The gradient flow structure of an extended Maxwell viscoelastic model and a structure-preserving finite element scheme

TL;DR

This paper explores the mathematical structure of an extended Maxwell viscoelastic model, demonstrating its gradient flow property, and develops a structure-preserving finite element scheme with proven stability, validated through numerical examples of creep and stress relaxation.

Contribution

It introduces a novel gradient flow framework for the extended Maxwell model and proposes a structure-preserving finite element scheme with proven stability.

Findings

The model exhibits a gradient flow property with respect to viscoelastic energy.

The finite element scheme is stable and energy-preserving.

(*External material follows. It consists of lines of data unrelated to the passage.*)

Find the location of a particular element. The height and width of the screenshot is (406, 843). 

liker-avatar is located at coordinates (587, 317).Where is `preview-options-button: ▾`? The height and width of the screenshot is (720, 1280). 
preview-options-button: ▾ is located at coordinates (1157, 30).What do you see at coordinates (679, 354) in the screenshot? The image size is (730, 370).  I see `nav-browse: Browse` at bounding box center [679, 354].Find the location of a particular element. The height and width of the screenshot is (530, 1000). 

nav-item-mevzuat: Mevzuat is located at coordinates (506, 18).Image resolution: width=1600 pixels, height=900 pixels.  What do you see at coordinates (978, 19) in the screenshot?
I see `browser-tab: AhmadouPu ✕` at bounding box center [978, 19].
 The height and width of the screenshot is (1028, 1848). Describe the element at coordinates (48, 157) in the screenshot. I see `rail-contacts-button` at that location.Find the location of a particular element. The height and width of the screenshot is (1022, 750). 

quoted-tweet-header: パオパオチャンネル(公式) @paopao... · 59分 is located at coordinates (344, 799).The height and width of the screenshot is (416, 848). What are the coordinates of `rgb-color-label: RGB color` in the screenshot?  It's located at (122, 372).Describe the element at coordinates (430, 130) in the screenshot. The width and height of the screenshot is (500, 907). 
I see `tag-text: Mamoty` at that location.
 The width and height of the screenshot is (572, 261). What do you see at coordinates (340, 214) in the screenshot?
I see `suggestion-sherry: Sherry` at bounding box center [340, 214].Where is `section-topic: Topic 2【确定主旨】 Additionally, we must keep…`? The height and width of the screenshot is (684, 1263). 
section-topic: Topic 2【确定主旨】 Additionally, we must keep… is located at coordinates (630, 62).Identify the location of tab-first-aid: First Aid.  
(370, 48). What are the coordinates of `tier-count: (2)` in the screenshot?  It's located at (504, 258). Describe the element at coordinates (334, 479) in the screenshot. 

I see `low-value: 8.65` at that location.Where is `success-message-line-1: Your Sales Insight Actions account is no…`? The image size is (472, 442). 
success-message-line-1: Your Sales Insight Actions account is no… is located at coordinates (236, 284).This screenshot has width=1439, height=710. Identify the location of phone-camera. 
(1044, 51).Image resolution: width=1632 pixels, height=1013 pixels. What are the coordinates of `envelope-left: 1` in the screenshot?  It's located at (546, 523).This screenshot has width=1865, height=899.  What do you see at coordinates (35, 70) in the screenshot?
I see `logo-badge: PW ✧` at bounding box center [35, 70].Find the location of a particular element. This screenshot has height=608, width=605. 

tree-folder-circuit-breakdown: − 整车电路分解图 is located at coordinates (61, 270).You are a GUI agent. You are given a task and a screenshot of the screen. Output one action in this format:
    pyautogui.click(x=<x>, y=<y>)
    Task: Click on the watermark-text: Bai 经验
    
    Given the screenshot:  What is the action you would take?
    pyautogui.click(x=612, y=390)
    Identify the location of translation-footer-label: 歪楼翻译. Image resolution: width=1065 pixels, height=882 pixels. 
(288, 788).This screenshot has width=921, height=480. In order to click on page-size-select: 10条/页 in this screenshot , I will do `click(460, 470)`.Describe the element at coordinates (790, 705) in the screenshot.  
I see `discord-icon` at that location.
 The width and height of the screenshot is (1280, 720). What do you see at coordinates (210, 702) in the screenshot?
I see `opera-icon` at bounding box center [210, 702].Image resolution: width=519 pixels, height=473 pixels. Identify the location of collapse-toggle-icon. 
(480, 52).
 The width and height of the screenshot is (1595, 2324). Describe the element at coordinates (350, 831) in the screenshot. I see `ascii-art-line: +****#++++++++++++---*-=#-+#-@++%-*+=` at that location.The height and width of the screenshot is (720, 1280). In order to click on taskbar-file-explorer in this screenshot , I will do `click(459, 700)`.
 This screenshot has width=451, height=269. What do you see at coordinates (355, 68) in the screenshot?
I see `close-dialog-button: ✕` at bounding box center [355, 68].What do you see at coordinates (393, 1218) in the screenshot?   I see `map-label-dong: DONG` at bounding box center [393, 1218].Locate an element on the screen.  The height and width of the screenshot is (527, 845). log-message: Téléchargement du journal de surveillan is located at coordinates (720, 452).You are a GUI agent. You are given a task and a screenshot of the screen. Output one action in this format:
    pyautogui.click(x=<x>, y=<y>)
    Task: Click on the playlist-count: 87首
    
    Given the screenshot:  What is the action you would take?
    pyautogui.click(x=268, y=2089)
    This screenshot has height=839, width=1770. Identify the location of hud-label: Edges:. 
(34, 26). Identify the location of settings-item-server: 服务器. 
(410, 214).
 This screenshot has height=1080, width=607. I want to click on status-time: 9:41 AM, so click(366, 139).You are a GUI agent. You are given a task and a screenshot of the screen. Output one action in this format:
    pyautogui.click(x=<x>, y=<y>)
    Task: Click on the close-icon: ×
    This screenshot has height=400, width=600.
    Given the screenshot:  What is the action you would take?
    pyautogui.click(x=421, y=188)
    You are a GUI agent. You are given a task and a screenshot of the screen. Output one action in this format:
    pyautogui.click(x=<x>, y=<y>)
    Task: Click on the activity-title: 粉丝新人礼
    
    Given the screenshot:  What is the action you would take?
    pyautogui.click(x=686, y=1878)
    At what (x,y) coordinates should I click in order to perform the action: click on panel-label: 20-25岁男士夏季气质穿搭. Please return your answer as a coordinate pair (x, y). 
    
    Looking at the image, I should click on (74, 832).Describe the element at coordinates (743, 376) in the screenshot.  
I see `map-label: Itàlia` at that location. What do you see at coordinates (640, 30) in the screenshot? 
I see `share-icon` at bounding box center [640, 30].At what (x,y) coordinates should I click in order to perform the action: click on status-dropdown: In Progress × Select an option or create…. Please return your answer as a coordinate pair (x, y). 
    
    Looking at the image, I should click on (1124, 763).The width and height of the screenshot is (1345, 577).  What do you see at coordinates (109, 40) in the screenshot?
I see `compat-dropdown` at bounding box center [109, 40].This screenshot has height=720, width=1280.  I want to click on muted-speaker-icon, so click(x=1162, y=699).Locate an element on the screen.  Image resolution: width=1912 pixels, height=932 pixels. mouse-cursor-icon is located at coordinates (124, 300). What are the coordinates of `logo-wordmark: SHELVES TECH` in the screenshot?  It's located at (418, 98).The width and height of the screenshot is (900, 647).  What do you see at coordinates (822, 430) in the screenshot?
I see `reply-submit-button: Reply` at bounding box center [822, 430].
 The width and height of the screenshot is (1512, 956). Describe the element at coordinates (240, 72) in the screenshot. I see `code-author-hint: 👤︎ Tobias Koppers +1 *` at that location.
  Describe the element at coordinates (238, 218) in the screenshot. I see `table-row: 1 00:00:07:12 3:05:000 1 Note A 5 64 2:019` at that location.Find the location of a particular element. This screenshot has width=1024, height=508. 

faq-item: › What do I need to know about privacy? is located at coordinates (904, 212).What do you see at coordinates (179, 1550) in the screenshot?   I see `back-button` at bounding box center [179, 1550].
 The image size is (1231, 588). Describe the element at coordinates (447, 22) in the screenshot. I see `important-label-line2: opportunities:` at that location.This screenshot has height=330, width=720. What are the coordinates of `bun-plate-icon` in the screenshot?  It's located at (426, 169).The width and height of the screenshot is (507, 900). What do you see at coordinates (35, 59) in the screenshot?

Numerical examples illustrate creep deformation and stress relaxation effects.

Abstract

An extended Maxwell viscoelastic model with a relaxation parameter is studied from mathematical and numerical points of view. It is shown that the model has a gradient flow property with respect to a viscoelastic energy. Based on the gradient flow structure, a structure-preserving time-discrete model is proposed and existence of a unique solution is proved. Moreover, a structure-preserving P1/P0 finite element scheme is presented and its stability in the sense of energy is shown by using its discrete gradient flow structure. As typical viscoelastic phenomena, two-dimensional numerical examples by the proposed scheme for a creep deformation and a stress relaxation are shown and the effects of the relaxation parameter are investigated.